→ **DATASET CONTENT**

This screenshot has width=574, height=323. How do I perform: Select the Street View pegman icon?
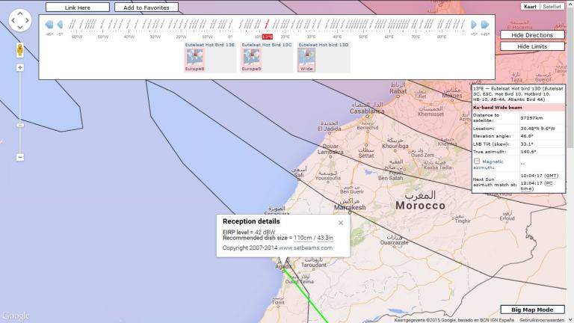pyautogui.click(x=19, y=50)
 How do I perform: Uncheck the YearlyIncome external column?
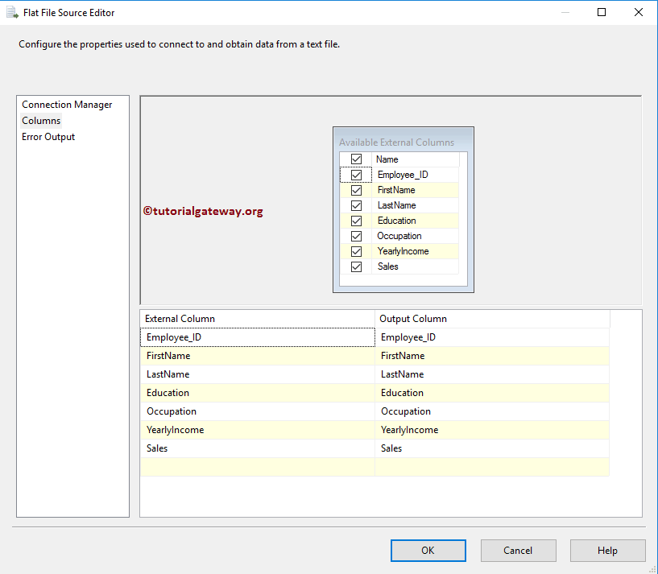pyautogui.click(x=356, y=250)
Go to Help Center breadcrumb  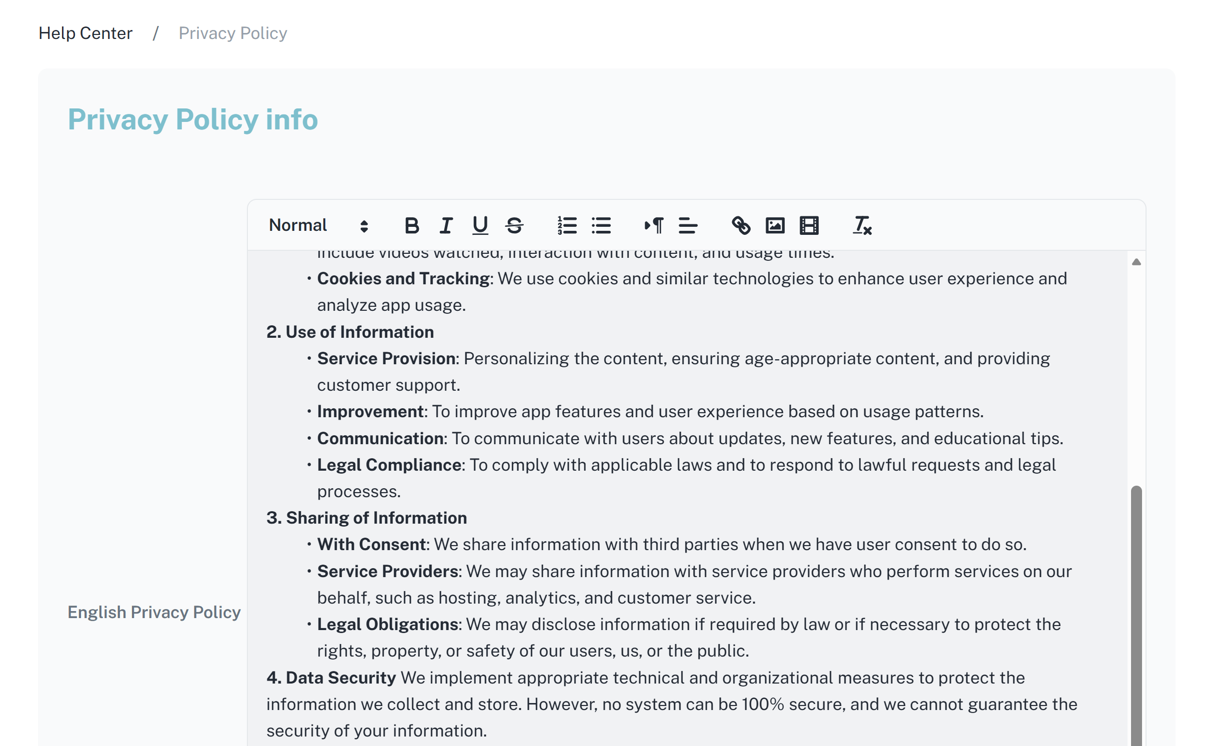tap(85, 33)
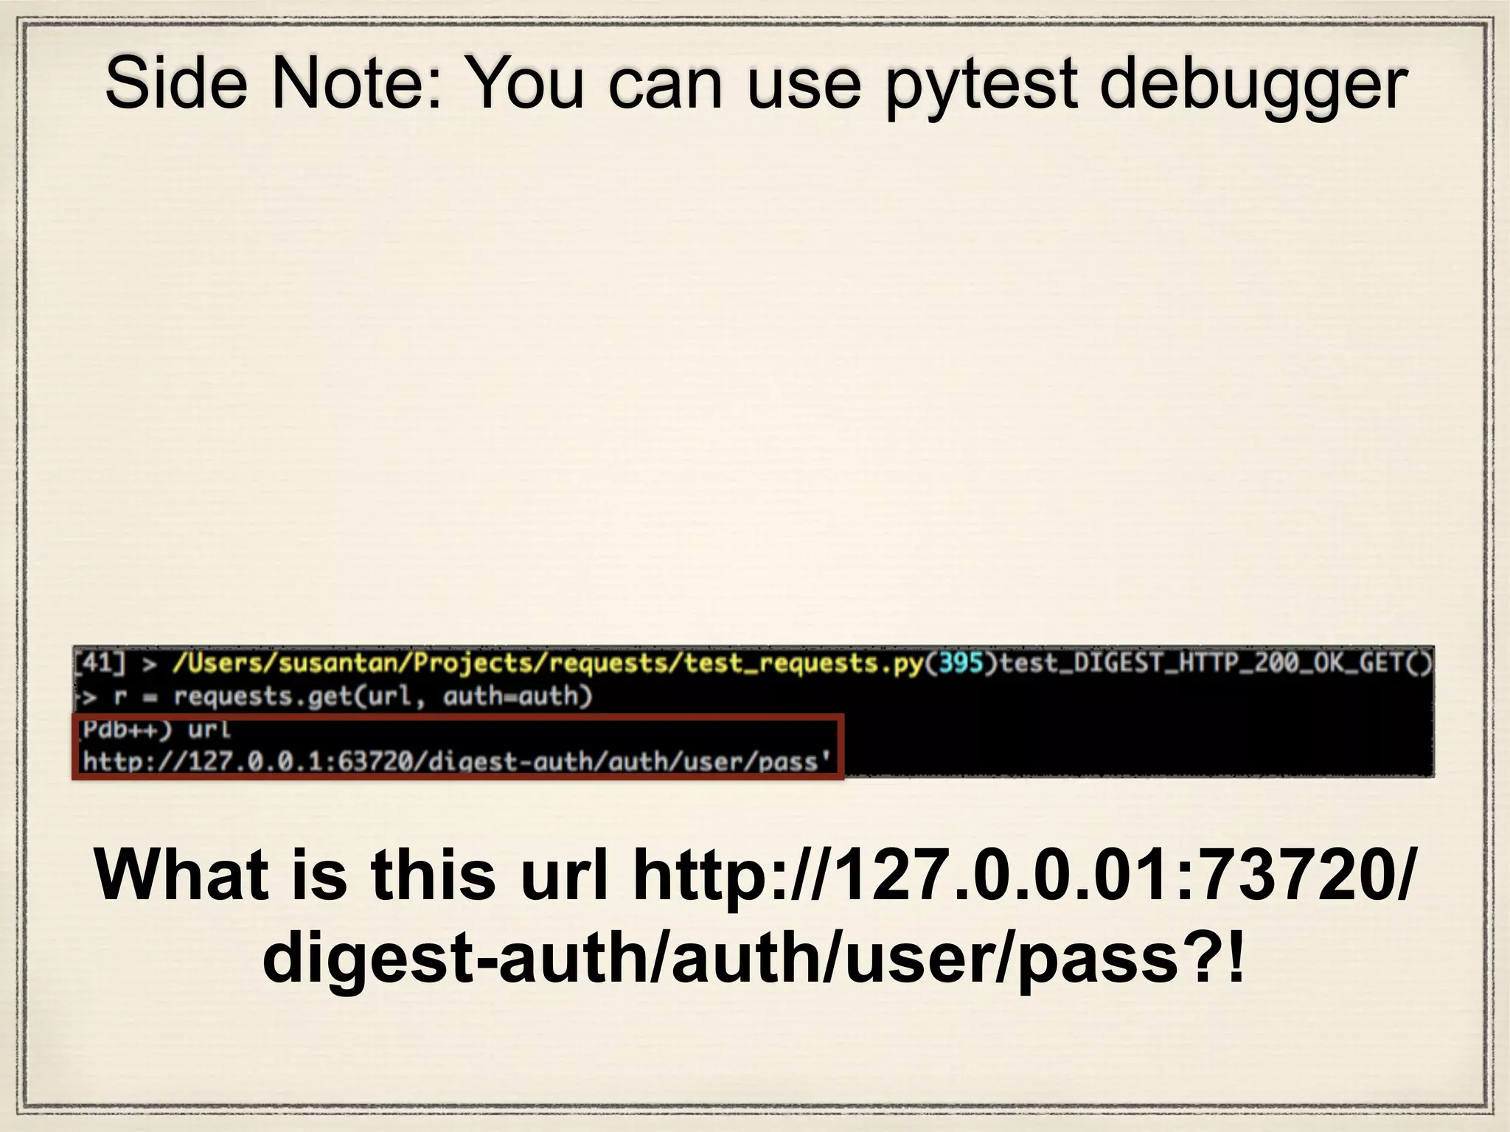
Task: Click the 'Side Note:' text in the heading
Action: [x=274, y=83]
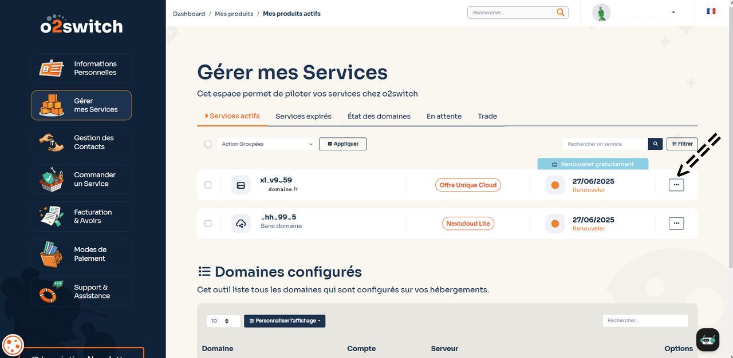Click the Appliquer button
The width and height of the screenshot is (733, 358).
point(342,144)
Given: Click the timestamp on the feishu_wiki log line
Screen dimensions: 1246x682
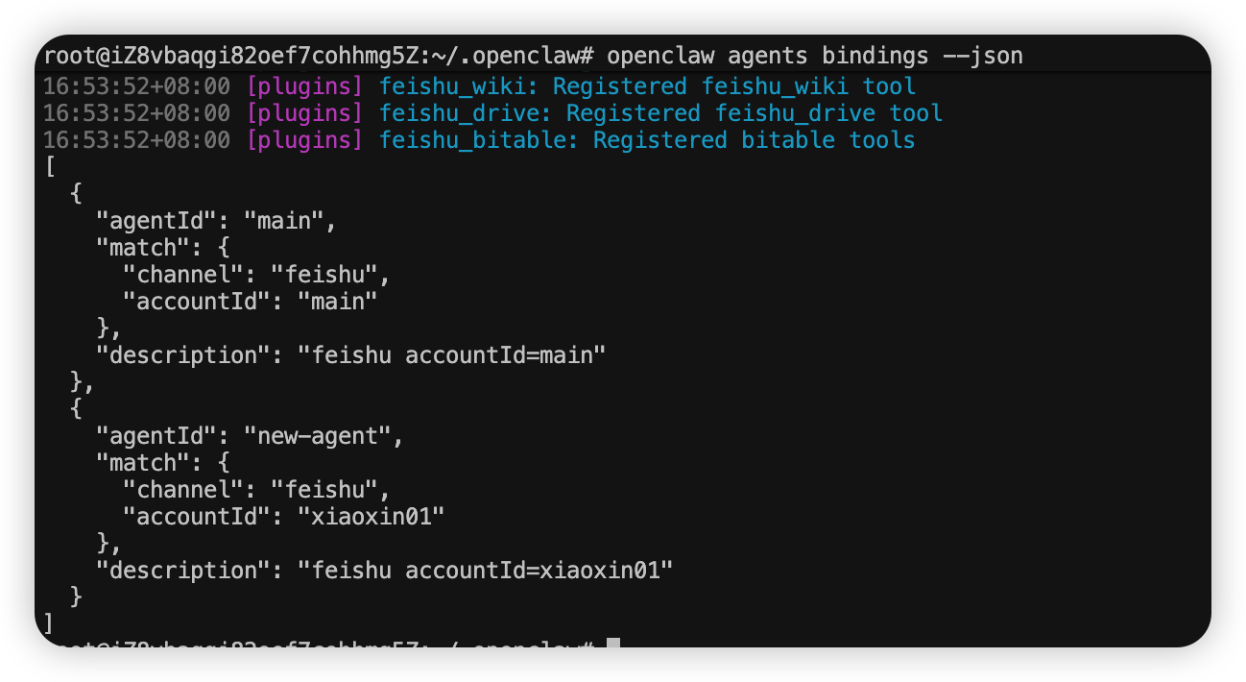Looking at the screenshot, I should coord(136,86).
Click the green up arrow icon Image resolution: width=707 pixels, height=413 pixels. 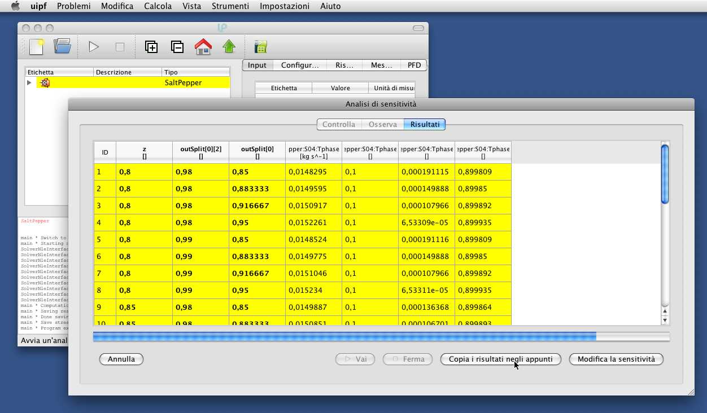pos(229,47)
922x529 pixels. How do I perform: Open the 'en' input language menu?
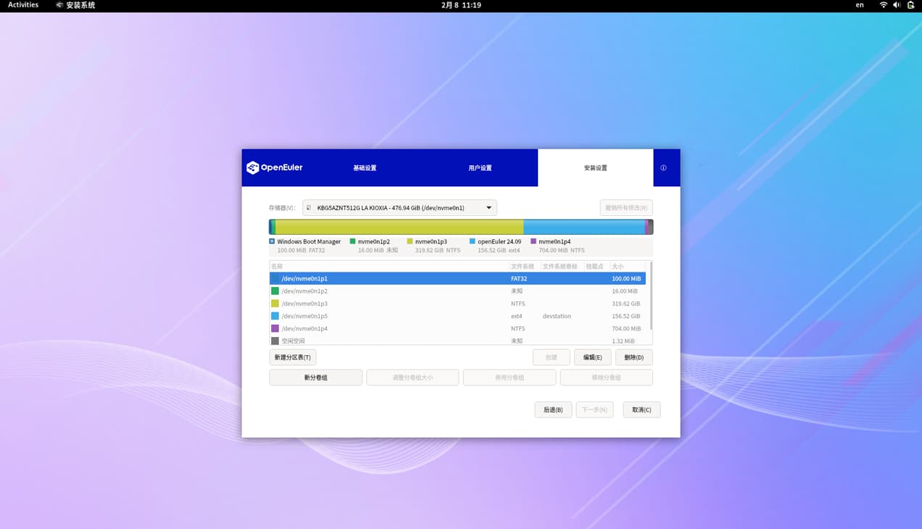coord(860,5)
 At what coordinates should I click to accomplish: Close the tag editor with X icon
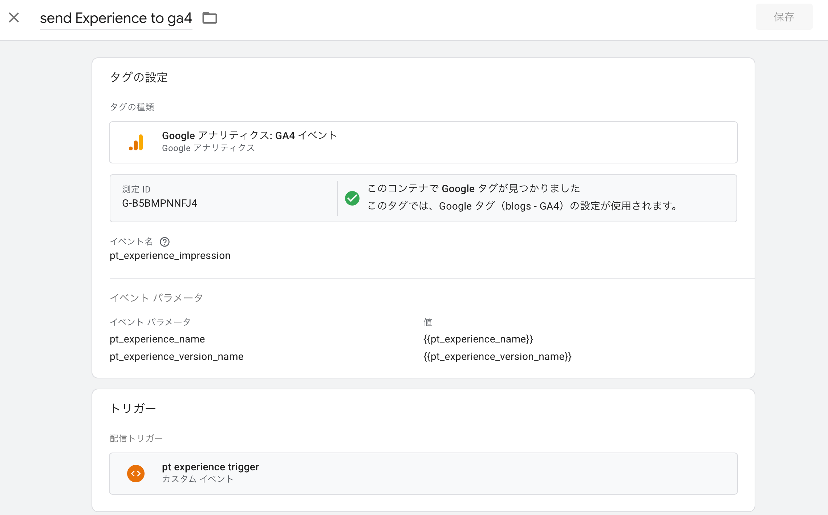tap(14, 17)
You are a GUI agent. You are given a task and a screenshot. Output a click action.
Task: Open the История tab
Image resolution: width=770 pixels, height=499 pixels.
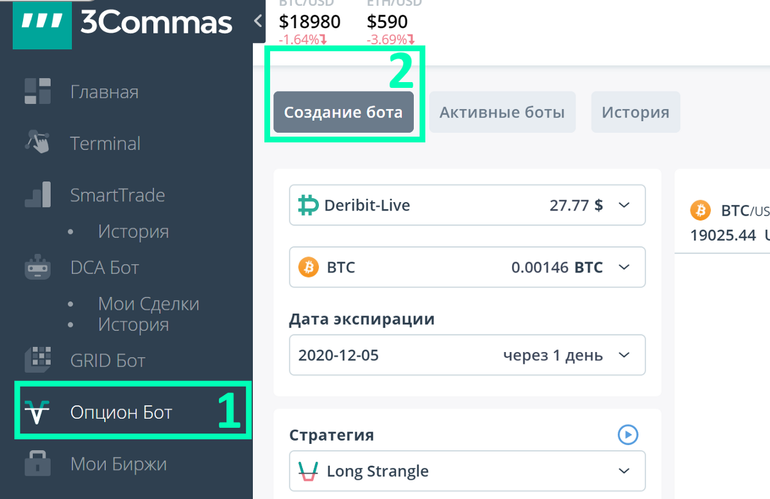click(x=635, y=113)
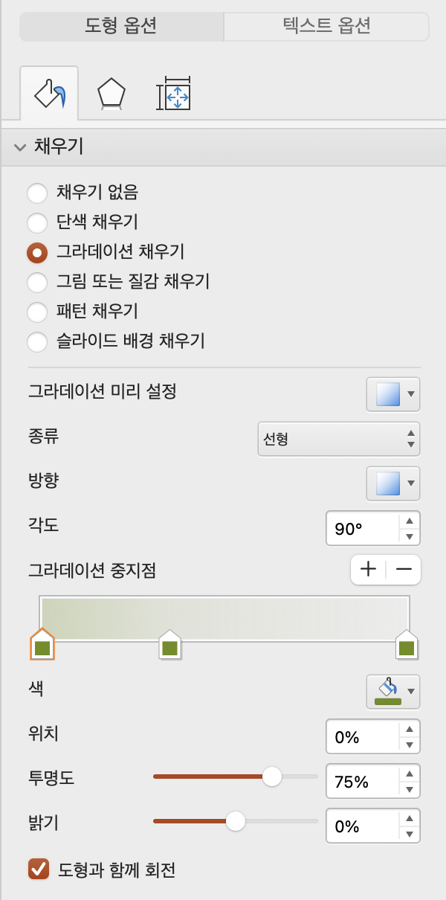
Task: Click the 투명도 transparency slider handle
Action: [272, 777]
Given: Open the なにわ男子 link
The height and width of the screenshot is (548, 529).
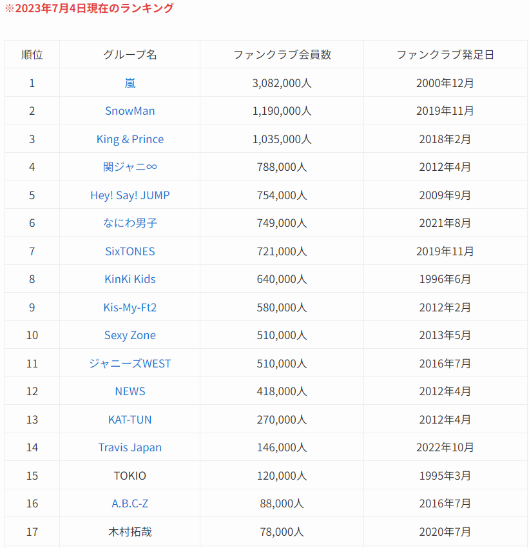Looking at the screenshot, I should [x=130, y=223].

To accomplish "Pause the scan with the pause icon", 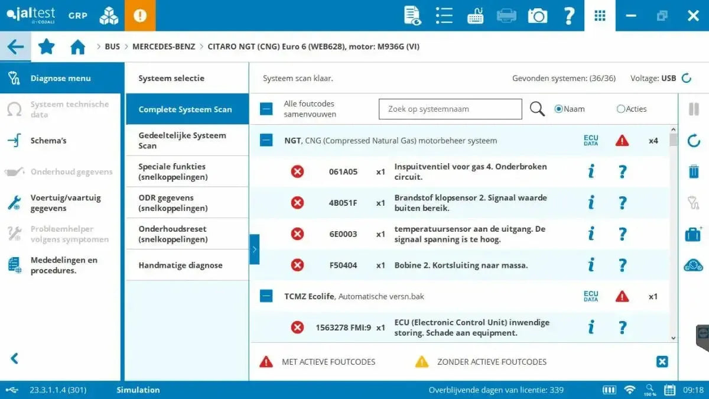I will tap(692, 109).
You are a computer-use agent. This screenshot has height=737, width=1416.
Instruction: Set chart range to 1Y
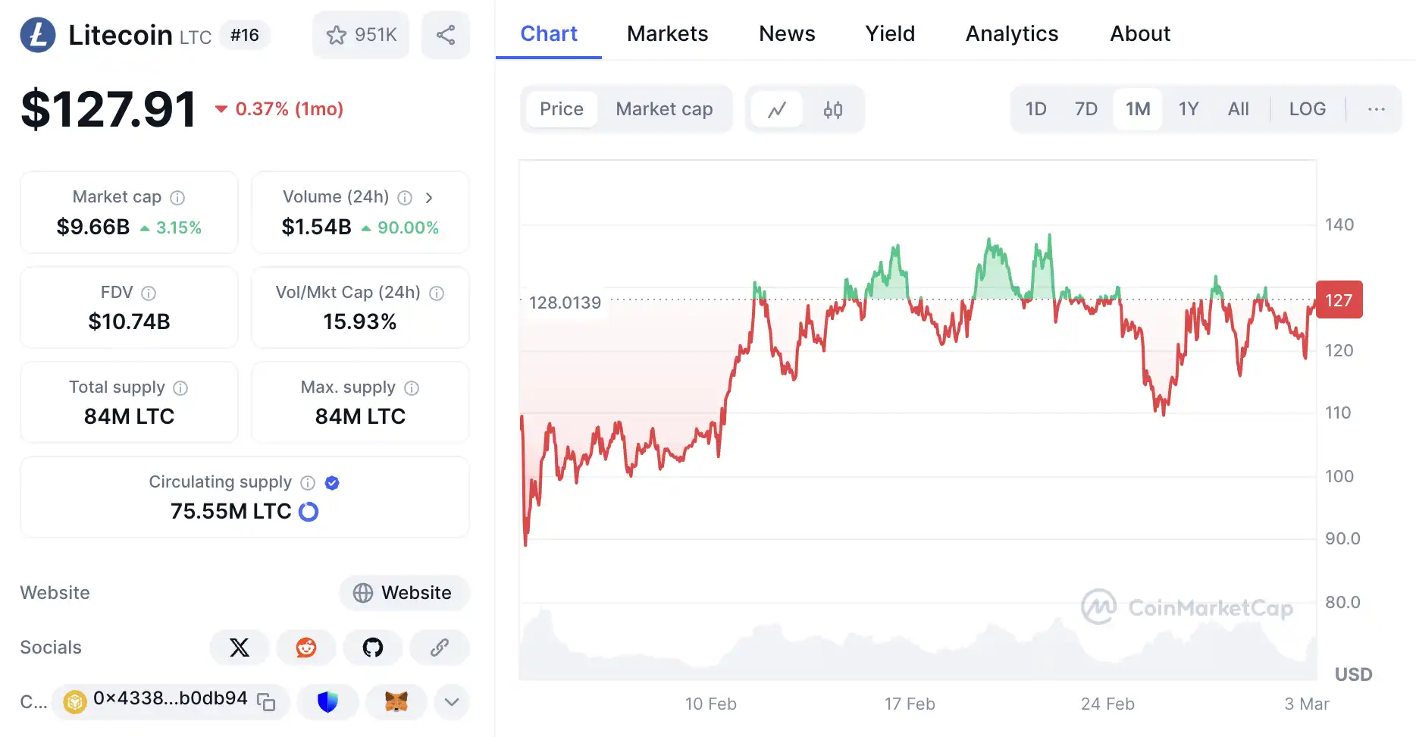point(1188,109)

→ **TASK ITEM**
Look through the records and copy every line that has the word "agent".

→ **ANSWER TO THE PROBLEM**
You are a GUI agent. You are given a task and a screenshot. Output a click action.
You are a computer-use agent. This screenshot has height=737, width=1416.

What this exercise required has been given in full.